ABSTRACT
Objective Studies using Electronic Health Record data incorporate custom aggregations of billing codes. One such grouping is the phecode system, which was developed for phenome-wide association studies (PheWAS). Phecodes were built upon the International Classification of Diseases, version 9, Clinical Modification (ICD-9-CM). However, healthcare systems have transitioned to ICD-10/ICD-10-CM. Here we present our work on the development and validation of the mappings for ICD-10/ICD-10-CM to phecodes.
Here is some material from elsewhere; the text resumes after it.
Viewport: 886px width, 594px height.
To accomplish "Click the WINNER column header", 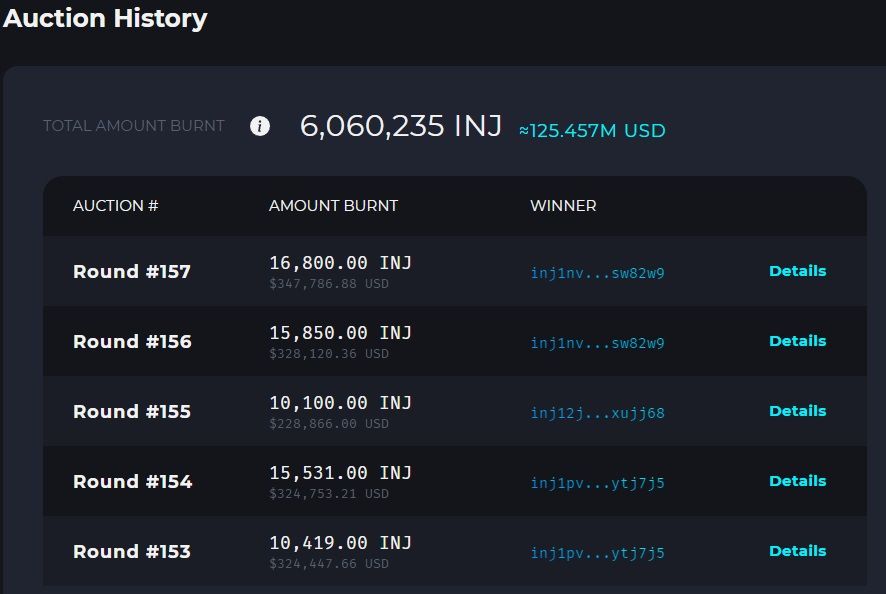I will (563, 206).
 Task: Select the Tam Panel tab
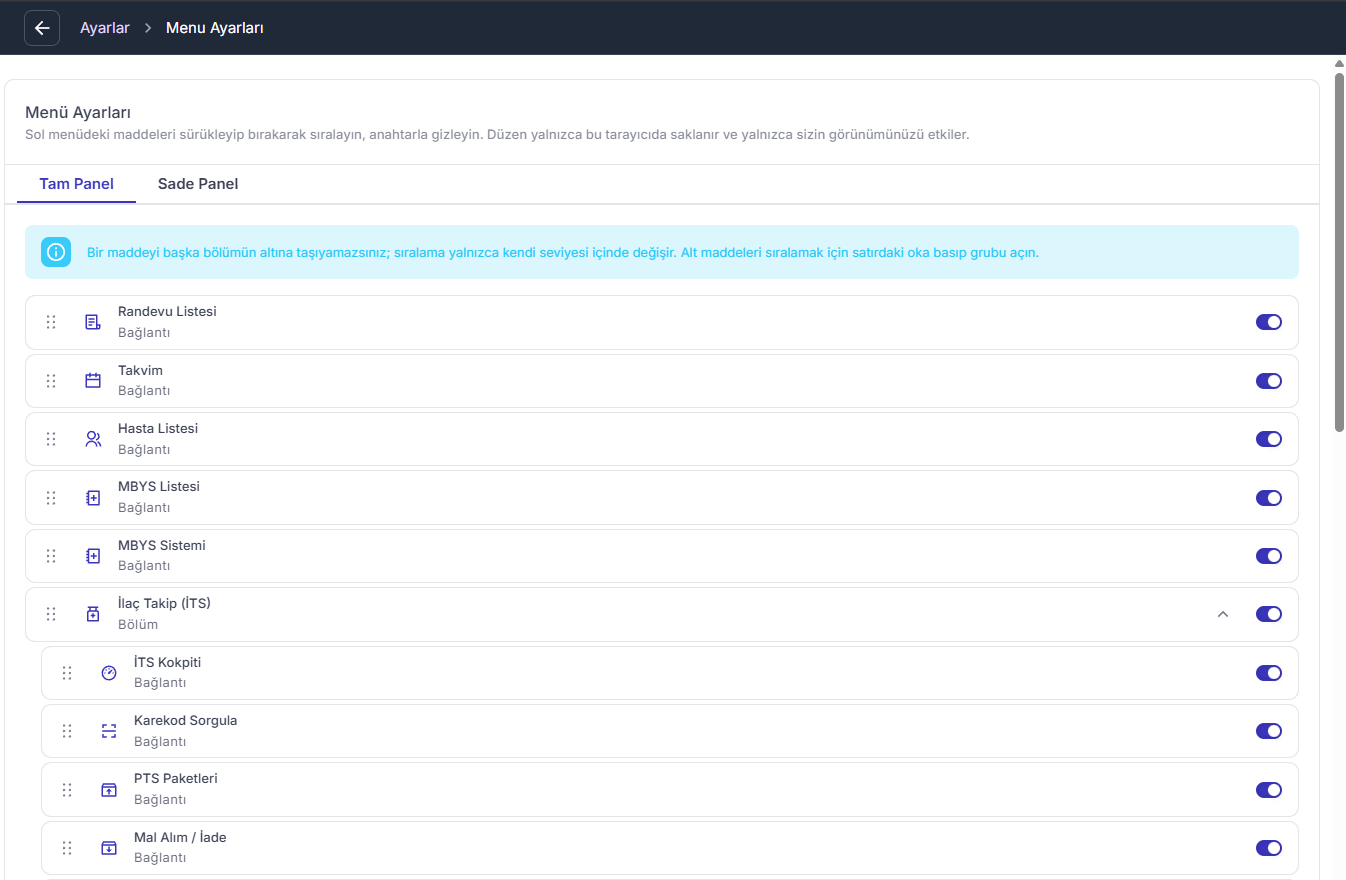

Materials and Methods We mapped ICD-10/ICD-10-CM codes to phecodes by matching code descriptions and using ICD-10/ICD-10-CM to SNOMED CT maps, general equivalence maps to ICD-9-CM, and a ICD-9-CM to phecode map. We assessed the coverage of the maps in two databases: Vanderbilt University Medical Center (VUMC) using ICD-10-CM and the UK Biobank (UKBB) using ICD-10. We evaluated the validity of the ICD-10-CM map by comparing phecode prevalence between ICD-9-CM and ICD-10-CM derived phecodes at VUMC and with a PheWAS.
Results We mapped >75% of ICD-10-CM and ICD-10 codes to phecodes. Of the unique codes observed in the VUMC (ICD-10-CM) and UKBB (ICD-10) cohorts, >90% were mapped to phecodes. Among the top ten phecodes in the cohorts, essential hypertension and hyperlipidemia overlapped. With regression analysis, we found that the ICD-10-CM map was comparable to the ICD-9-CM to phecode map. An initial PheWAS with a lipoprotein(a) (LPA) genetic variant using ICD-9-CM and ICD-10-CM maps yielded similar genotype-phenotype associations.
Conclusions This study introduces initial maps of ICD-10/ICD-10-CM codes to phecodes, which will enable researchers to leverage accumulated ICD-10/ICD-10-CM data for high-throughput clinical and genetic research.